Ou seja, lança mão daquilo que o cerca. Usa o que existe ou que existiu. Esse recurso vale tanto para pessoas, quanto para coisas. Ou para fatos, por que não? Mesmo quando projeta seu enredo no futuro, "cria" cenários, personalidades e experiências transformando o já existente. E nem por isso está deixando de fazer arte.
Um artista plástico, ao pintar uma tela, pode tomar como modelo uma paisagem que o impressionou, ou pegar alguém, ou algum objeto, como modelo. Não precisa --- e ultimamente não o faz --- reproduzi-los como são. Projeta-os em seu quadro como os "sente". O escultor age da mesma forma. O importante não é o que inspirou o artista. Não é como surgiu a idéia original. O que conta é a forma com que ele a trabalhou. É o toque de inventividade que colocou na obra. O mesmo se aplica à música, composta com sons pré-existentes, que no entanto ganham harmonia e beleza diante do engenho do compositor.
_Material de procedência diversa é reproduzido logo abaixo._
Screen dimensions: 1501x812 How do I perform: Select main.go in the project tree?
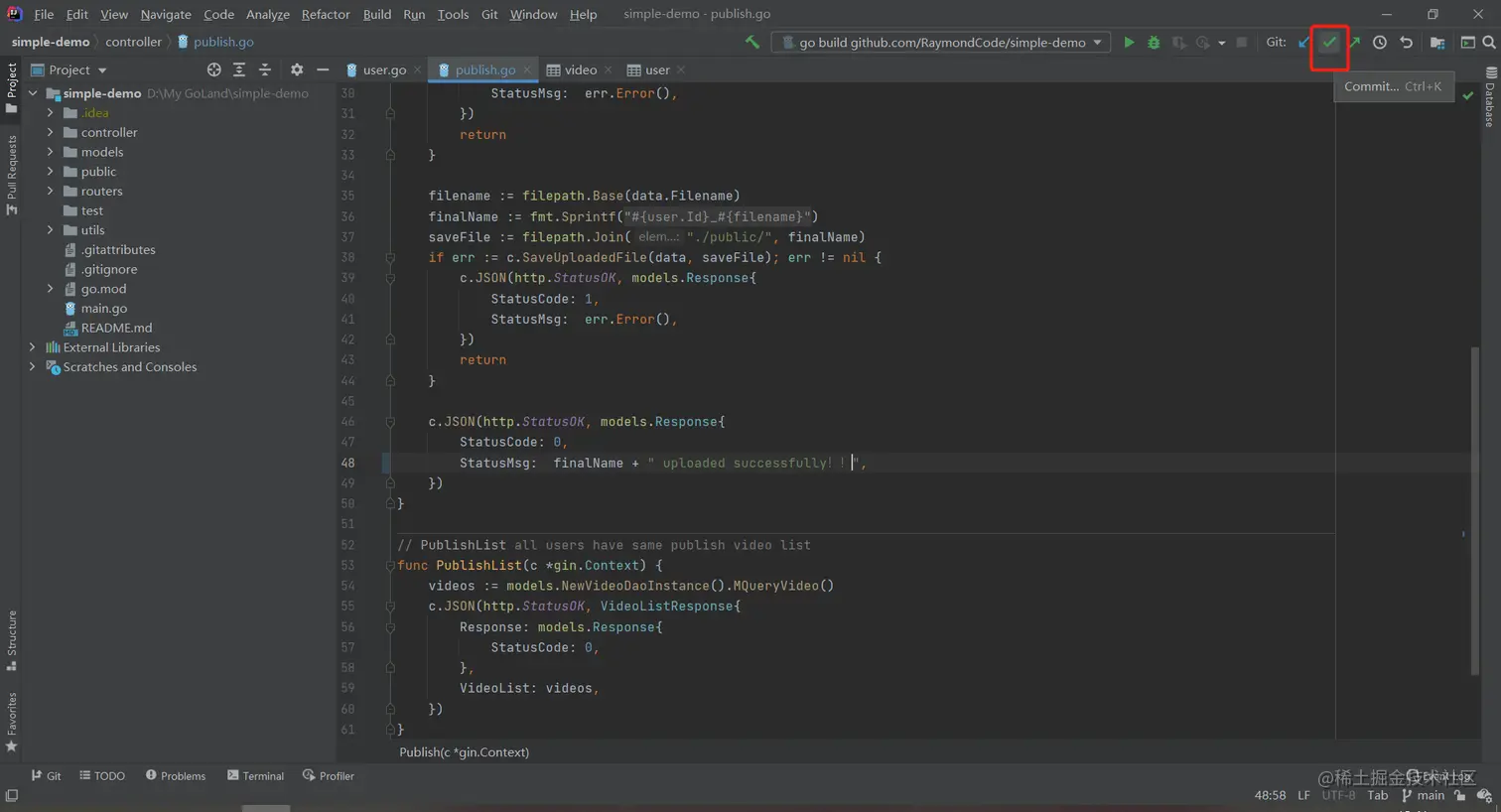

"Ao contrário da invenção prática, que é uma invenção com valor de utilidade, e da invenção científica, que é uma invenção com valor de verdade, a obra de arte é uma invenção com valor absoluto", acentua Fernando Pessoa. E conclui: "A arte é a notação nítida de uma impressão errada (falsa), (a notação nítida duma expressão exata chama-se ciência). O processo artístico é relatar essa impressão falsa de modo que pareça natural e verdadeira". Pense nisso, precioso e paciente leitor.